Глеб встаёт, направляясь к выходу.
— Я с тобой, — поднимается Арис, мягко ссаживая меня с колен на диван.
— И я, — вклинивается Драгин. — Хочу понять, что за дерьмо вообще происходит.
— Тогда я тоже еду с вами, — заявляю, вскакивая.
— Нет! — дружно рявкает это трио домостроевцев.
— Ты останешься здесь, — строго заявляет Арис.
— Но…
— Никаких «но»! — осаживает, но тут же смягчает тон: — Кто-то должен присматривать за Хлоей. И лучше, если это будешь ты, Сахарок. Похоже, на тебя её «чары» не действуют.
И… уходят.
Вот просто разворачиваются и уходят! Три здоровенных лба! Один клялся, что будет защищать меня, как рыцарь. Другой должен делать это потому, что он — мой муж. Третий — мужний начальник безопасности. Большие, сильные, взрослые, они бросают меня, маленькую, хрупкую, беззащитную.
Мне остаётся лишь хлопать глазами и хватать ртом воздух.
Как? КАК так-то?
Плюхаюсь на диван, подтягиваю колени к груди и ёжусь, ощущая, как в душу змеёй заползает страх — иррациональный, настоянный, первозданный. Умом я понимаю — бояться нечего. Это — дорогая частная клиника. Сейчас она буквально напичкана людьми Драгина и подчинёнными Темникова. Все они — профессионалы высшей категории. Но…

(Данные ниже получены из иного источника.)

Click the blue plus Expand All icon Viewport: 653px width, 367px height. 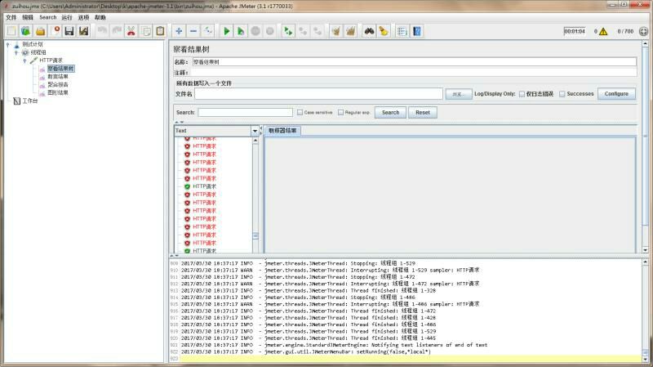point(179,31)
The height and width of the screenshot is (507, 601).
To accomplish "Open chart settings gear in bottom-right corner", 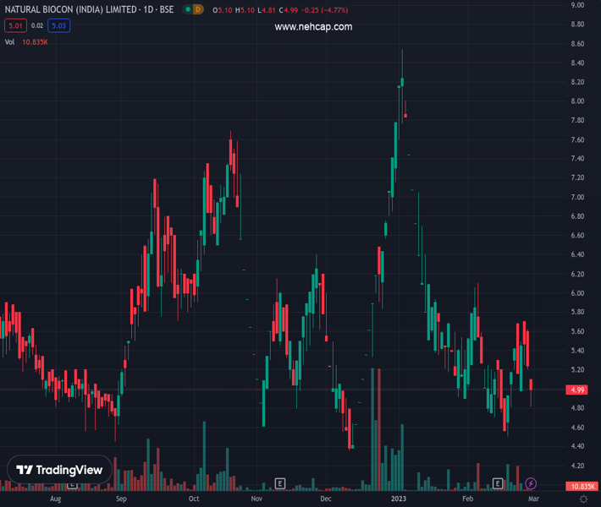I will tap(584, 499).
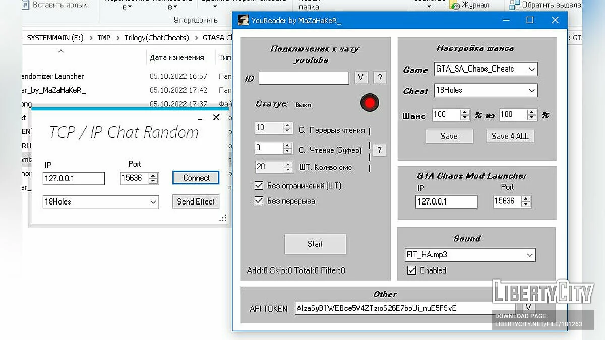Click the Шанс percentage spinner arrows

[x=465, y=115]

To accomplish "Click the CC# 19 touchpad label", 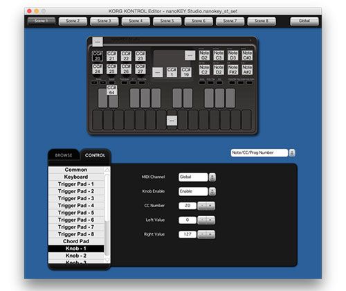I will (x=186, y=72).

В соседней палате лежит Хлоя — маленькая девочка, которая даст сто очков вперёд любому амбалу, просто потому, что она для него — невидимка. И мы все не знаем, кто она и каковы её цели? Ведь она смогла подняться после операции! После того, как её сбила машина!
Мне страшно.
Я, вообще, с детства недолюбливаю больницы. Помню, Элине Сергеевне приходилось меня чуть ли не волоком в поликлинику таскать. Я обычно ревела на весь коридор, привлекая к себе внимание всех сердобольных мамочек и зарабатывая потом нагоняй от родительницы.
Значит, Зайцевы пришли тогда в детдом за мной.
Встаю, беру горсть конфет из вазочки, возвращаюсь назад, зарываюсь в плед. Прикрывая глаза, представляю, что я в тёплых надежных объятиях мужа. Любимая и забалованная им.
Пожалуй, я должна быть благодарна Элине Сергеевне за её алчность. И судьбе — за то, что объектом этой алчности оказался Ресовский, а ни какой-нибудь толстый старый денежный кошелёк, наподобие того, что хотел купить меня на аукционе.
Забрасываю в рот конфету, разгрызаю. У меня дурная привычка — грызть леденцы. Элина Сергеевна сильно ругала за это. Говорила, что зубы испорчу. Я кивала, соглашалась и продолжала грызть.
В целом, если оценивать Зайцевых, как родителей, они вполне себе тянут на четвёрку с минусом. Бывает и хуже же. Меня не били, не унижали, не заваливали чёрной работой. Я делала лишь то, что мне нравилось. Нравилось готовить — готовила. Нравилось убирать в гостиной — убирала. Ну да, настояли на моём поступлении в Академию. Ну, так у той же Машки — та же ситуация. При родном отце.
Вспомнив Академию и Машку, спохватываюсь, что пропустила уже пару дней учёбы. Нехорошо. На носу — сессия. Нахожу среди своих вещей телефон (и как только успели сюда привезти?), набираю старосту, прошу скинуть все задания за время пропусков.
Учёба — здорово отвлекает. Сейчас и сяду за чтение. А там, глядишь, и парни вернуться. Они ж на вертолёте — я слышала, как Драгин его вызывал, выходя. А что для вертолёта триста километров? Оглянуться не успею, как они будут здесь.